The pacing was pretty phenomenal and made me want to keep reading despite the fact that I wasn't loving anything in particular in the story.  The chapters have a sort of potato-chip quality where you just want to read one more, then one more, then one more.  I think Cobb does a great job at really integrating the reader in this new world of badly behaving socialites and, for me at least, it tapped into that part of my brain that loves office gossip or reading about celebrities.  There was so much scandal and backstabbing and passive aggressive comments that I was just enthralled with and it made me want to keep reading.  I think the dead body/murder plot was pretty meh, but what did keep me reading was wanting to find out if X person is going to find out about Y issue. I was pretty much reading for all the petty drama and rich people problems and that is where I think the story really shined.  There is a lot of drinking in this book - mostly wine but sometimes harder stuff - and it did get a little repetitive.  However, the drunker they get the more passive aggressive the women become and the more interested I become in the story.  It did feel, especially toward the end, that the alcohol consumption was an easy plot device way to get certain activities or reveals going so I don't think it would work for all readers (especially ones sensitive to alcohol consumption and over-consumption). 

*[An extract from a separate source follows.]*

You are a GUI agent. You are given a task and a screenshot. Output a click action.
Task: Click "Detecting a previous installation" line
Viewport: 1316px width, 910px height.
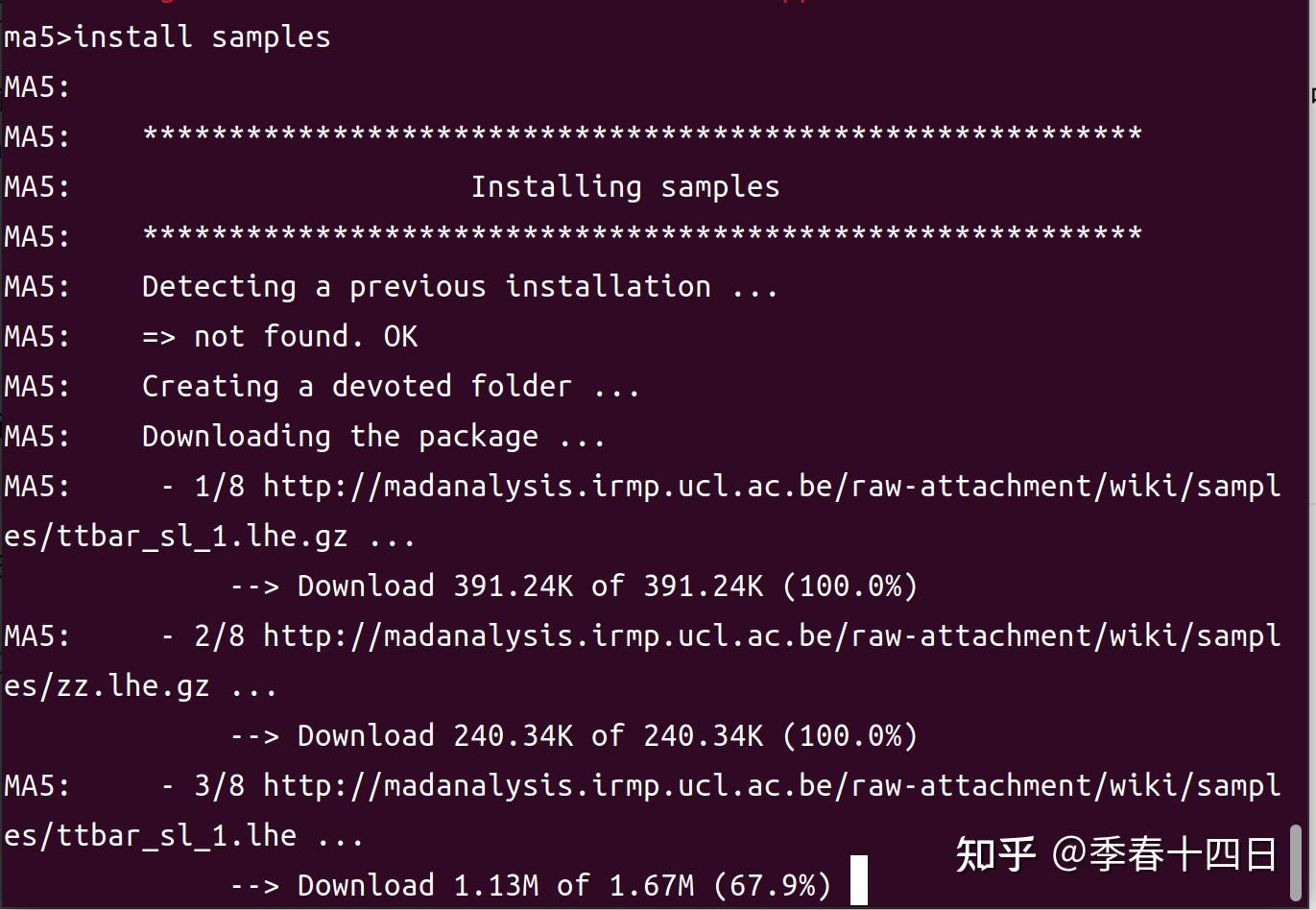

Overall, this was a real mixed read for me.  I loved the complex and toxic friend/frenemies group and the pacing was really on point.  On the other side, I really found our main character inconsistent and I actively disliked the addition of the murder mystery plot.  I just wanted to read a book about messy socialites and the parts of the book that centered on that type of story were great but I could have done without the rest of it.